Part of the New York skyline is seen at sunset.AP

The New York family that controls the Empire State Building is about to launch the formal marketing process to sell the building, in what would be one of the largest real-estate initial public offerings and the end of a colorful era for the storied skyscraper.

The process, known as the "roadshow," for a real-estate investment trust called Empire State Realty Trust, is expected to start as early as this week with pitches to investors in major cities, according to people familiar with the matter. The Malkin family, which is spearheading the IPO process, hopes to price the stock offering as early as the first week of October through lead underwriters Bank of America and Goldman Sachs, these people said.

One person who has discussed the offering with the Malkins says that they are hoping to sell it at a 5 percent to 5.5 percent yield, which is called a capitalization rate in the real-estate industry. It means the annual net operating income produced by the portfolio would be percent to 5.5 percent of the total value of the company's real estate.

That rate is roughly equivalent to the current cap rates of the major office building real-estate investment trusts, such as Boston Properties Inc. and SL Green Realty Corp., as determined by their share prices, according to Michael Knott, an analyst with Green Street Advisors Inc.

Typically, investors want a discount when buying shares in an IPO. Some prospective buyers also may be concerned that two-thirds of the Empire State Building's income is generated by the observatory deck, which will face competition from One World Trade Center when it opens in 2015.

But Mr.
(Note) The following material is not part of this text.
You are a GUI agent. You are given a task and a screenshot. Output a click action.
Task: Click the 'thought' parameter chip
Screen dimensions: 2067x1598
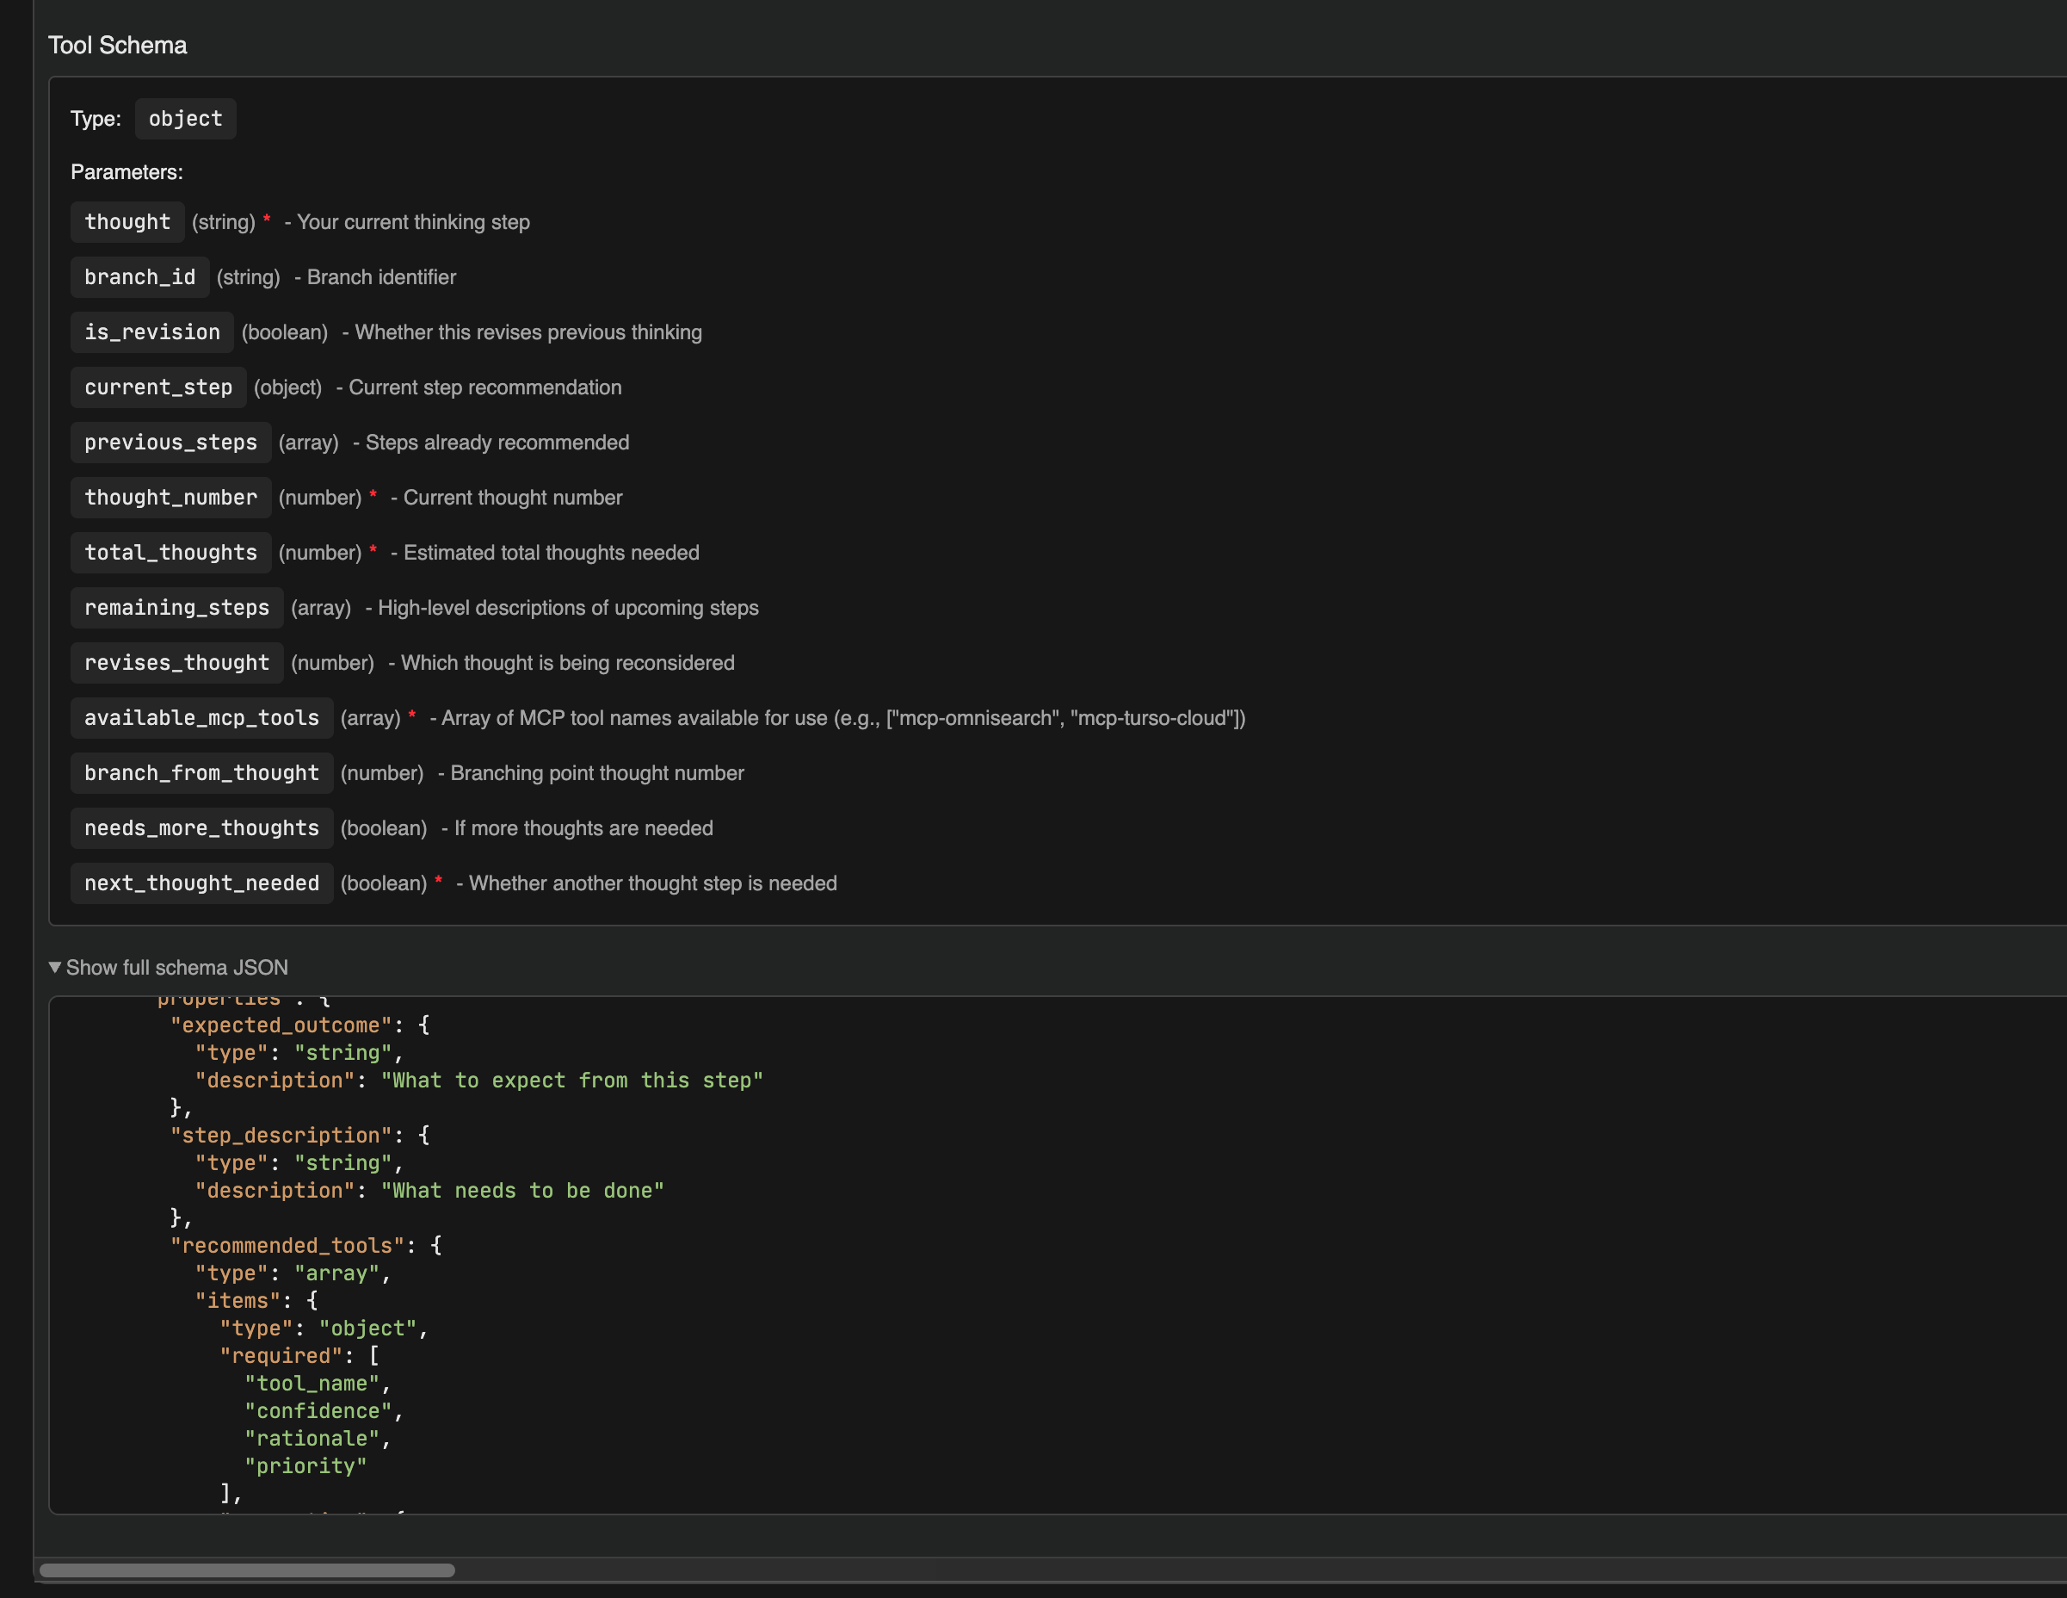coord(127,222)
Knott points out that the occupancy rate of the Empire State Realty portfolio is in the low 80 percent range, less than the other big office REITs, which have rates in the 90 percent range. That might be attractive to investors and make up for the lack of an IPO discount.

If the company is good at leasing, "there should be more upside," says Mr. Knott. He says that pricing the company at a 5 percent to 5.5 percent cap rate "seems reasonable from a real-estate standpoint."

The new company will include the 102-story tower and 18 other Malkin properties in Manhattan and the surrounding area. The IPO aims to raise up to $1 billion, which would make it the second-largest ever by a U.S.-based REIT, according to data provider Dealogic.